** begin SELECTED EXTRACT **

In the case of Rusňáková v. Slovakia,
The
European Court of Human Rights (Fourth Section), sitting as a Chamber
composed of:
Nicolas Bratza,
President,
Giovanni Bonello,
David Thór
Björgvinsson,
Ján Šikuta,
Päivi
Hirvelä,
Ledi Bianku,
Nebojša
Vučinić, judges,
and Lawrence
Early, Section
Registrar,
Having
deliberated in private on 24 March 2009,
Delivers
the following judgment, which was adopted on that date:
PROCEDURE
- The
case originated in an application
(no. 51071/06) against the
Slovak Republic lodged with the Court
under Article 34 of the Convention for the Protection
of Human Rights and Fundamental Freedoms (“the Convention”)
by a Slovak national, Ms Irena
Rusňáková (“the applicant”), on 15
December 2006.
- The
applicant was represented by Ms E. Hencovská, a lawyer
practising in Košice. The Slovak Government
(“the Government”) were represented by their co-Agent, Ms
M. Bálintová.
- On
7 February 2008 the
President of the Fourth Section decided to give notice of the
application to the Government. It was also decided to rule on the
admissibility and merits of the application at the same time (Article
29 § 3).

** end SELECTED EXTRACT **
** begin DATA ENTRIES **

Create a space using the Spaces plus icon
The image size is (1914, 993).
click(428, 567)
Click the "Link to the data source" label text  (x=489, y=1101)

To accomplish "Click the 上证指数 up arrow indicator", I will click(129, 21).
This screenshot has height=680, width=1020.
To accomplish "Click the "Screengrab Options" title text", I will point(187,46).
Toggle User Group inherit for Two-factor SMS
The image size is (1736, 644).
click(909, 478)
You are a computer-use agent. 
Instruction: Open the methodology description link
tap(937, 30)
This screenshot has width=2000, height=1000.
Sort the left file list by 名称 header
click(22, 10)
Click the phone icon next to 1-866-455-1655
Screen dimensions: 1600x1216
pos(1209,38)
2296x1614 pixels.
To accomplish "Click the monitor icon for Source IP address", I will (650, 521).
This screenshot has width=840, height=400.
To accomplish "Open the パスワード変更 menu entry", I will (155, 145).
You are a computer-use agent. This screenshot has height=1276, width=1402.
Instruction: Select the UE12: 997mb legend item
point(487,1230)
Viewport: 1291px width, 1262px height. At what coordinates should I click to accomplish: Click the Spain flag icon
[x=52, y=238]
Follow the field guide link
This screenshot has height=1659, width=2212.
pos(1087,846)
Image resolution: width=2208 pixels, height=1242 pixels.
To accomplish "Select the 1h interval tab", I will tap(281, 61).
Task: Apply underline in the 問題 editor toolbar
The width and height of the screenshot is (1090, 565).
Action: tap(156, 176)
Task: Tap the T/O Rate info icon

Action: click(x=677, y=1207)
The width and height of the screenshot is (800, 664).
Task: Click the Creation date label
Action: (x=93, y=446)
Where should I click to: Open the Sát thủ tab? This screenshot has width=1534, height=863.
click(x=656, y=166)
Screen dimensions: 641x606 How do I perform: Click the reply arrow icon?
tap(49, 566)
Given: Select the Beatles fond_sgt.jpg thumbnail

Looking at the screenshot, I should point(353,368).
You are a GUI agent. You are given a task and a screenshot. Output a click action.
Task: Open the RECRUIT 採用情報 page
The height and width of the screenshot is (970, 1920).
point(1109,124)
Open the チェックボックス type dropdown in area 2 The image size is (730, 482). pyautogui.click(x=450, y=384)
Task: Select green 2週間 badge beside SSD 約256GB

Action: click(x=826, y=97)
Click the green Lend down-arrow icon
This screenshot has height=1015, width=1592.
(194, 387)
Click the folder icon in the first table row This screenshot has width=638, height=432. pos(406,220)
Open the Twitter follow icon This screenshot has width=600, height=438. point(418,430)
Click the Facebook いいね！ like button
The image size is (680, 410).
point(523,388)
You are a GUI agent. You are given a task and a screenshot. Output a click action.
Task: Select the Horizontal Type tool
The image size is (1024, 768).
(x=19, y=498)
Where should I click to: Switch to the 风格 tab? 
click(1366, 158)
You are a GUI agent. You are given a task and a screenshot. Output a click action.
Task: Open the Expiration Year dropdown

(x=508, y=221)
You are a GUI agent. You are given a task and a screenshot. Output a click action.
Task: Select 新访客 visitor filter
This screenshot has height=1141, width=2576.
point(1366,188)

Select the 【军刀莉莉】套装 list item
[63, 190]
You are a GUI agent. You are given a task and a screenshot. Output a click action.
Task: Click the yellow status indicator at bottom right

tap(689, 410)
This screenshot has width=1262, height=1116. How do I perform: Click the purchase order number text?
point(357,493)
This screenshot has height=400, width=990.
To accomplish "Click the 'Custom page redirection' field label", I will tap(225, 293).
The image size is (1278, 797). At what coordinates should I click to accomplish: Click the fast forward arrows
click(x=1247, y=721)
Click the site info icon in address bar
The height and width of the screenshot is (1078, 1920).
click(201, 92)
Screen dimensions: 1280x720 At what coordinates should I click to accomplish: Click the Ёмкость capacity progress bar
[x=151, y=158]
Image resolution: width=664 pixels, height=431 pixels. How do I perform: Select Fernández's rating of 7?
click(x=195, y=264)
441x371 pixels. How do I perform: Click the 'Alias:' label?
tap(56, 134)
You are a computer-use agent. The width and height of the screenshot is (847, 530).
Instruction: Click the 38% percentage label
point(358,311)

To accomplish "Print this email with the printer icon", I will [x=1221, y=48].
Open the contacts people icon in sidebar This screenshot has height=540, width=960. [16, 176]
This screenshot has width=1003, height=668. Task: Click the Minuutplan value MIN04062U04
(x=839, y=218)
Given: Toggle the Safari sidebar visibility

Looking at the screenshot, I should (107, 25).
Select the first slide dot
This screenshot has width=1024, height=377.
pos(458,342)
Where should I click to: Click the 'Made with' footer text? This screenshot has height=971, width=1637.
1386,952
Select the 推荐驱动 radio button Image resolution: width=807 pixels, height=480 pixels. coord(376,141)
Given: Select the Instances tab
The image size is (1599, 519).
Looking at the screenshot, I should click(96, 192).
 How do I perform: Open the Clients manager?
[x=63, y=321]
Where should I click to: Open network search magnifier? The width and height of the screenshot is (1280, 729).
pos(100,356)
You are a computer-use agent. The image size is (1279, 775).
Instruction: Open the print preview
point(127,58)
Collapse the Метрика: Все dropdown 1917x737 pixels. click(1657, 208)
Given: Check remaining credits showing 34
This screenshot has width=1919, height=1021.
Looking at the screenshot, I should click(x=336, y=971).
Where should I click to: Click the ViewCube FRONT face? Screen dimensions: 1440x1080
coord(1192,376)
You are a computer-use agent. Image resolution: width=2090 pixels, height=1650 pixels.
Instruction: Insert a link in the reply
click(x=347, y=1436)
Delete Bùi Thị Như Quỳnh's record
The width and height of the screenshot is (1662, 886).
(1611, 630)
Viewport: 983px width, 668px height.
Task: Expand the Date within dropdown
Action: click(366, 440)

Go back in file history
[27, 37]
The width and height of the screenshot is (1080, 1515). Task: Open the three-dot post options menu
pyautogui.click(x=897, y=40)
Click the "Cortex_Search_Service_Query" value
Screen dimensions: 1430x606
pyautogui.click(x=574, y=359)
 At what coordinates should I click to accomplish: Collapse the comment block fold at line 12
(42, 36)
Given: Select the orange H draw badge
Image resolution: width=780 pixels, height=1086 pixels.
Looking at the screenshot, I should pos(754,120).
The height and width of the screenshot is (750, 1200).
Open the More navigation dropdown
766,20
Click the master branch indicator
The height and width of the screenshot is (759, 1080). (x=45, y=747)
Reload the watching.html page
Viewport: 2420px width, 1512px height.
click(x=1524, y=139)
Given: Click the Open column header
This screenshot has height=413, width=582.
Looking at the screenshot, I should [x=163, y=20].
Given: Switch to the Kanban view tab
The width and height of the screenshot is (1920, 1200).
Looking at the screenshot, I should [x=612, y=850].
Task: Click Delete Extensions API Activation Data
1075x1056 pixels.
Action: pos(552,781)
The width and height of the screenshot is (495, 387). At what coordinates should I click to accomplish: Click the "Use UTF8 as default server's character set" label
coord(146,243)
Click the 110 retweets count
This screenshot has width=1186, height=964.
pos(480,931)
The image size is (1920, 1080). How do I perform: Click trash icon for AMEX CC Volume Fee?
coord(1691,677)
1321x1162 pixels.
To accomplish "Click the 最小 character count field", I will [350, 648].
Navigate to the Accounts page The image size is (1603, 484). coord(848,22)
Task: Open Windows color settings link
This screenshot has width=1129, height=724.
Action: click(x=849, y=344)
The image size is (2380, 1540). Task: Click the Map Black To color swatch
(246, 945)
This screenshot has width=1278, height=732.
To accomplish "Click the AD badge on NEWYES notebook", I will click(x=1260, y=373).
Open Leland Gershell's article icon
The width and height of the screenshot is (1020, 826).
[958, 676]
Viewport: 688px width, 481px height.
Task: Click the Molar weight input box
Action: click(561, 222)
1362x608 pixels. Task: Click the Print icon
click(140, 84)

** end DATA ENTRIES **

According to the judgment excerpt, on what date did Ms Irena Rusňáková lodge her application with the Court? This material was taken from a different source.

15 December 2006.